Re: Proposal for German capital letter "ß"
eric.muller at efele.net
Fri Dec 11 01:20:05 CST 2015
On 12/10/2015 2:45 AM, Frédéric Grosshans wrote:
> Le 10/12/2015 05:32, Martin J. Dürst a écrit :
>> A similar example is the use of accents on upper-case letters in
>> French in France where 'officially', upper-case letters are written
>> without accents.
> Actually, the official body in charge of this (Académie Française)
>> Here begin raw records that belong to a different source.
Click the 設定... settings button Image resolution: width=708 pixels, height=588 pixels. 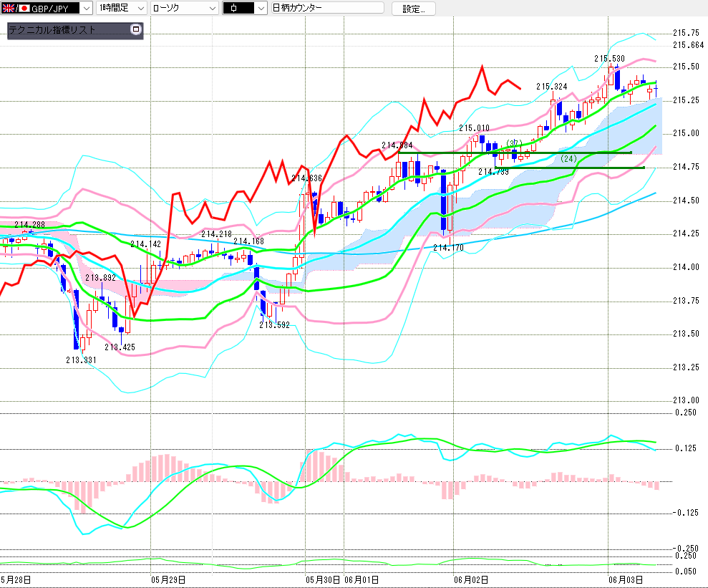click(413, 9)
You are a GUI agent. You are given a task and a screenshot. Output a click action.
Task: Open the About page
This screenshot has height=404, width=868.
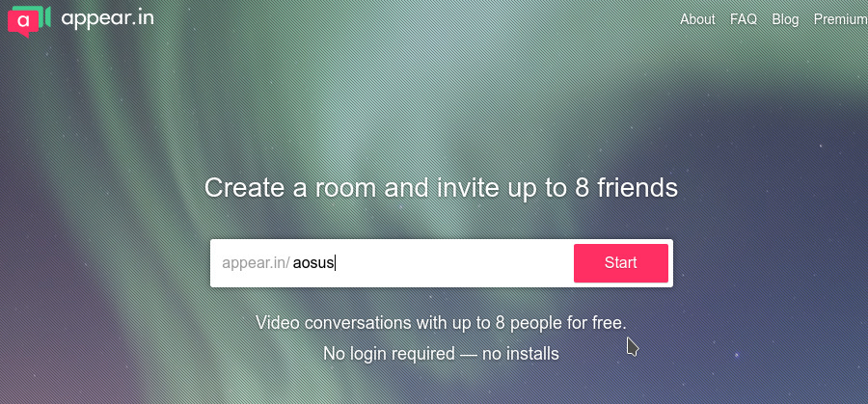coord(697,19)
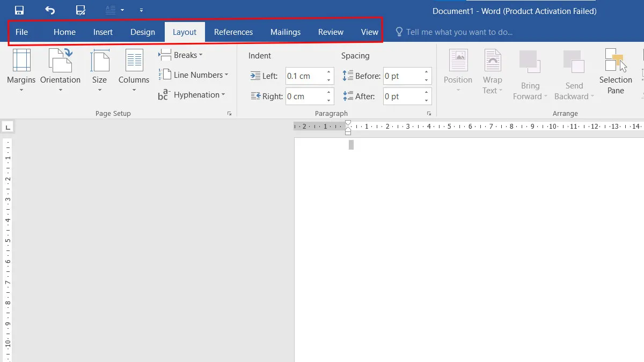
Task: Click the tab selector at ruler corner
Action: (x=8, y=127)
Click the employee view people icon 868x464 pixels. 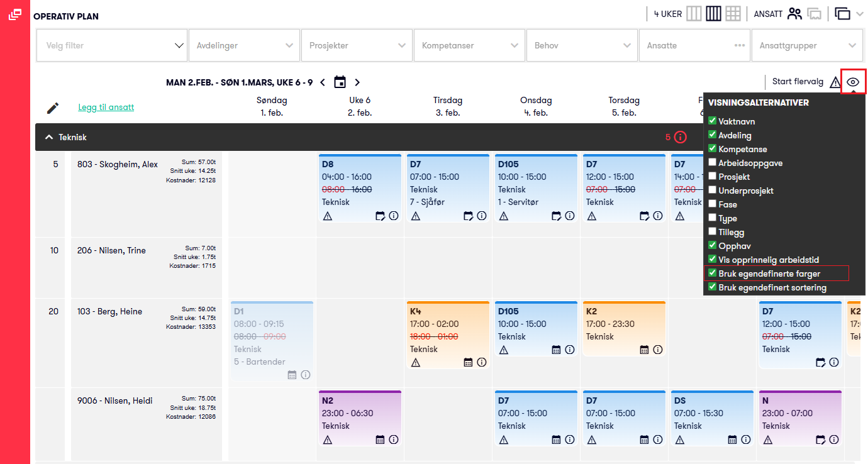[x=795, y=13]
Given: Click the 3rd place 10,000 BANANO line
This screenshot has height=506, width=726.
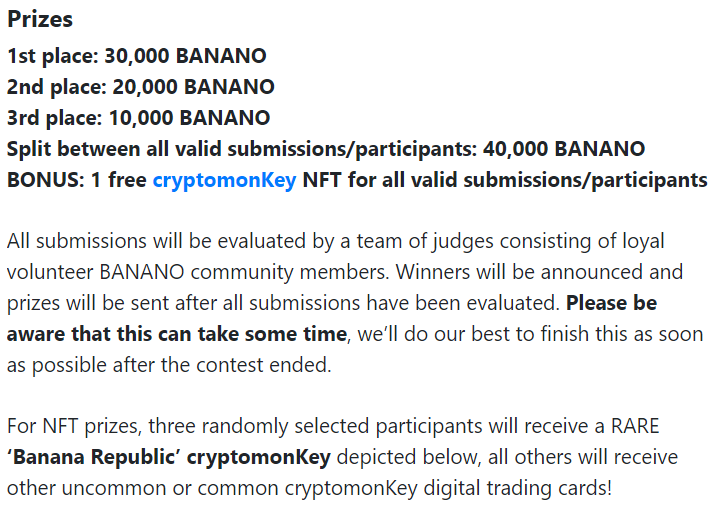Looking at the screenshot, I should [138, 118].
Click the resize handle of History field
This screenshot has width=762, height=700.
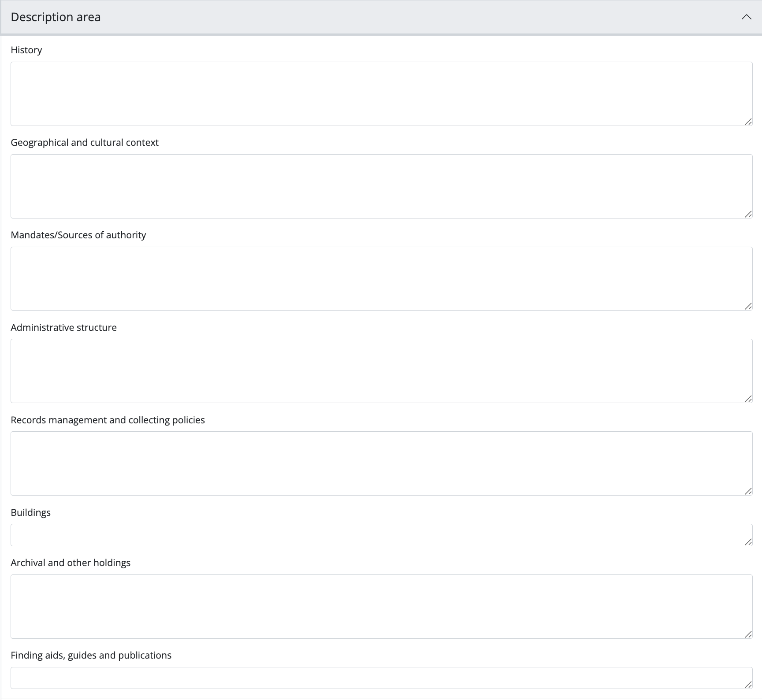tap(748, 122)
They actually mandate "Académie *f*rançaise". And "Imprimerie
*n*ationale" (for Philippe; even if imprimerienationale.fr has forgotten
> has always recommended upper-case letters with accents , but the
> school teachers teach the other way, and accents on capital letters
> was technically challenging (in printing, writing machines and keyboard),
Thanks to gallica.fr and archive.org, it is easy to see what actually
happened until the middle of the 20th century. What I have seen is that
in both cold and hot metal, until the end of the 19th century, one only
and always sees É È Ê Ë Ç Œ Æ; on small caps, one can sometime find À Â
Ô Ù. That matches all the descriptions of the "casse parisienne" and
"police" (how many "a", "b", "c", etc in a font) I have seen in
typography manuals. Around the beginning of the 20th century, one start
to see books without accented capitals (and unfortunately books with
inconsistent use of the accented capitals).